- Work required
Find the line in the entries below that contains "Where should I". Repeat it exactly, and every line after it through the line that contains "Given: Click the dashboard edit icon".

━━━━━ Working data ━━━━━

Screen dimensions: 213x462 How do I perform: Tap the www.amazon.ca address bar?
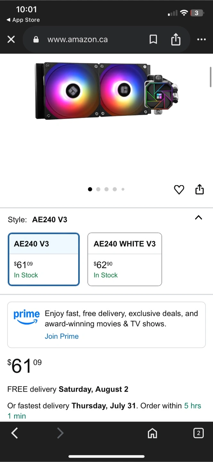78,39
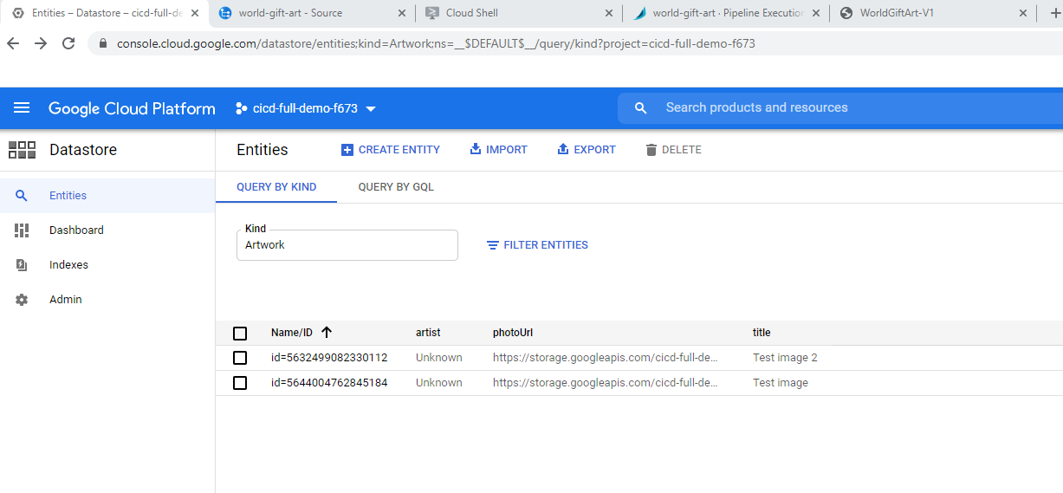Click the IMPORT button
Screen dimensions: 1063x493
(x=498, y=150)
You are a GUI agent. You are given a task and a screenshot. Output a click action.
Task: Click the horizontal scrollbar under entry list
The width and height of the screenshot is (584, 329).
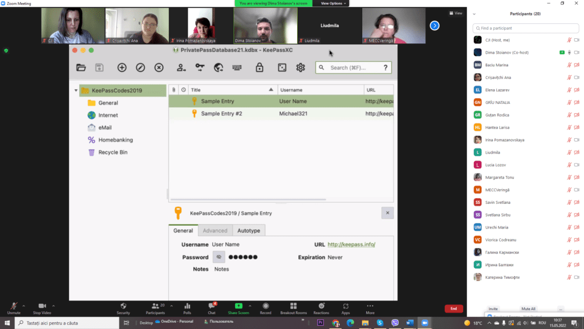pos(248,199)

━━━━━
━━━━━ Working data ━━━━━

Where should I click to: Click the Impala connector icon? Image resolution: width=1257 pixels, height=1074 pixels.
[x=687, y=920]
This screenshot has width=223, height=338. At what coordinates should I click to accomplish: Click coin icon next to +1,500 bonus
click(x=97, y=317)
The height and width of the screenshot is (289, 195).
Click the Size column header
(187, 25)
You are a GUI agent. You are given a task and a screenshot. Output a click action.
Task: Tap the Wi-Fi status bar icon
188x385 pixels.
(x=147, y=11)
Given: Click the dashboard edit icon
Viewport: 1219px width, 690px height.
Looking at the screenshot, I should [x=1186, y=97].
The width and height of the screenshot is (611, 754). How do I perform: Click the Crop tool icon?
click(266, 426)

━━━━━

- Output for this exercise
Where should I click to: Click the Impala connector icon? Image resolution: width=1257 pixels, height=1074 pixels.
[x=687, y=920]
This screenshot has width=223, height=338. At what coordinates should I click to accomplish: Click coin icon next to +1,500 bonus
click(x=97, y=317)
The height and width of the screenshot is (289, 195).
Click the Size column header
(187, 25)
You are a GUI agent. You are given a task and a screenshot. Output a click action.
Task: Tap the Wi-Fi status bar icon
188x385 pixels.
(x=147, y=11)
Given: Click the dashboard edit icon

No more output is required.